What one would generally agree upon as being an open source system could be expressed in terms of the health of its four components. Such a definition would not be static, but would arguably be more accurate and useful in determining the true value of an open source system. For example, one could speak in terms of a system not having reached the status of being open source until it is deemed to be healthy. And an open source system may subsequently cease to be an open source system if its health deteriorates beyond some point. This line of inquiry could then further leverage health of the four components as a means for distinguishing other types of systems such as closed systems and community systems.

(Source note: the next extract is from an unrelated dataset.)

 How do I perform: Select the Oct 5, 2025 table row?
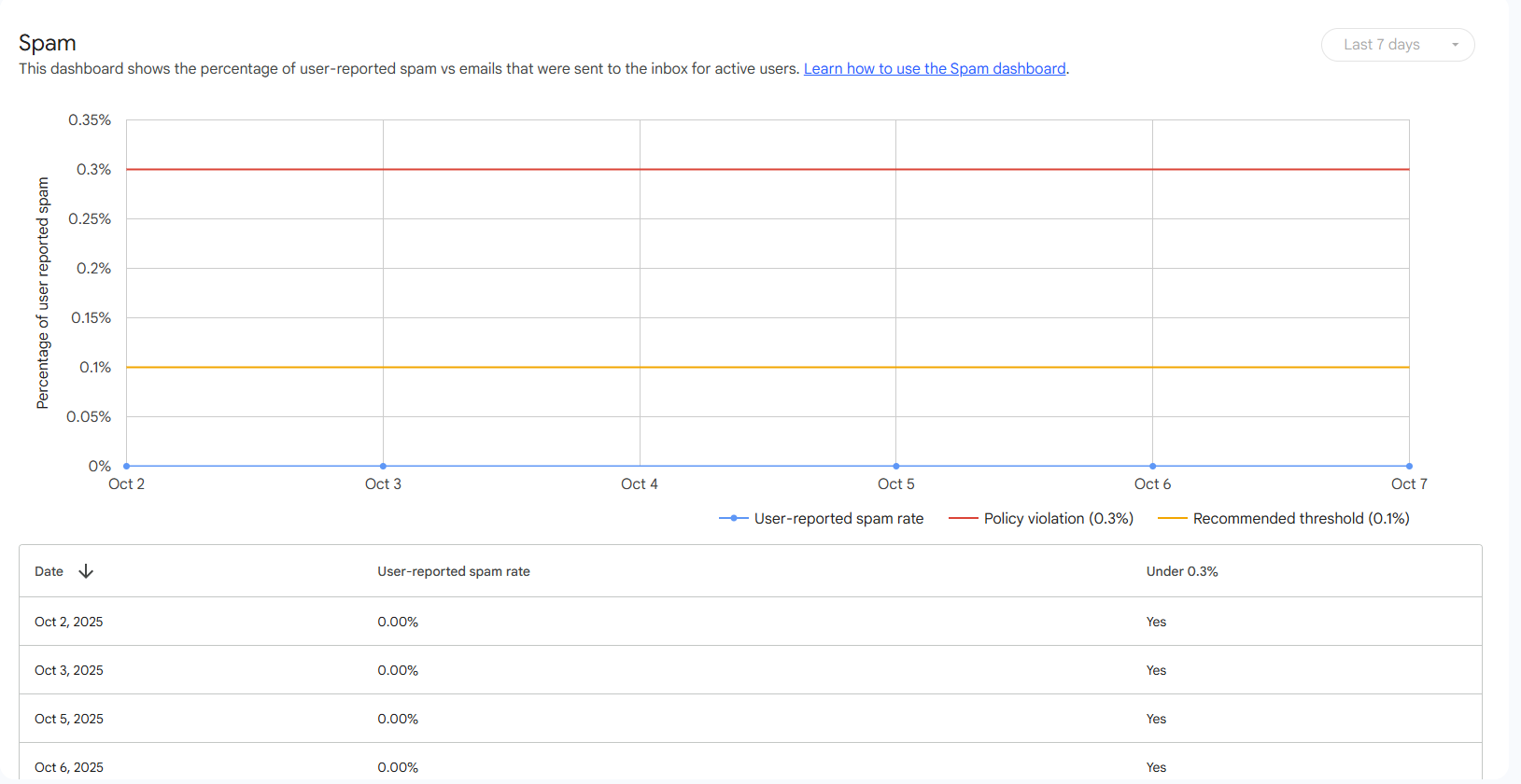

Our initial suggestion as to what is relevant for assessing the health of each of the four components of a system is as follows:
- Network: Large, distributed and diverse: We distinguish between an asset produced by a well developed network from an asset produced by a small number of collocated producers who have similar characteristics. A general reference model for an open source asset would be one that is produced by a well developed network that is able to integrate, test, and quality assure contributions from a large number of diverse individuals and organizations dispersed throughout the world
- Process: Includes meritocracy where one is recognized for the quality of their contributions; transparency in communications and guidelines; recruitment and promotion methods; and mechanisms for dealing with difficult people
- Governance: Includes participation; relationship between contribution and the influence that can be asserted; membership's influence over a project, influence over the overall system governance, and ability to alter the governance structure
- Value creation and appropriation: Usefulness of the asset; how free-riders are addressed--if it is too easy to appropriate value no one would pay for a membership or undergo an apprenticeship to move from being a developer/contributor who writes code or documentation to a committer with write access to the codebase; access to the asset by virtue of the license
Various other metrics can also be used. What is needed is agreement on the key ones.
Conclusion
While the OSD is useful in promoting a brand and defining the rules licenses must adhere to in order to be considered open source, there is much value to conceptualize open source as part of a larger system which describes the production, distribution, and use of an asset. We envisage four components of the system: (i) network, (ii) process, (iii) governance, and (iv) value created and appropriated. Moreover, we suggest that an asset becomes an open source asset when it is produced, used and distributed within a system that is healthy in terms of these four dimensions. We also envisage each component to be multidimensional and identify some of the dimensions that could be used to track system healthiness.
Finally, we argue for a definition of open source which is independent of the basic structure of the asset. We envisage a definition of open source that equally applies to software, hardware schematics, content, and processes.
We invite the readership of the OSBR to embark upon a discussion of the proposed positioning of the open source system and the components and metrics identified.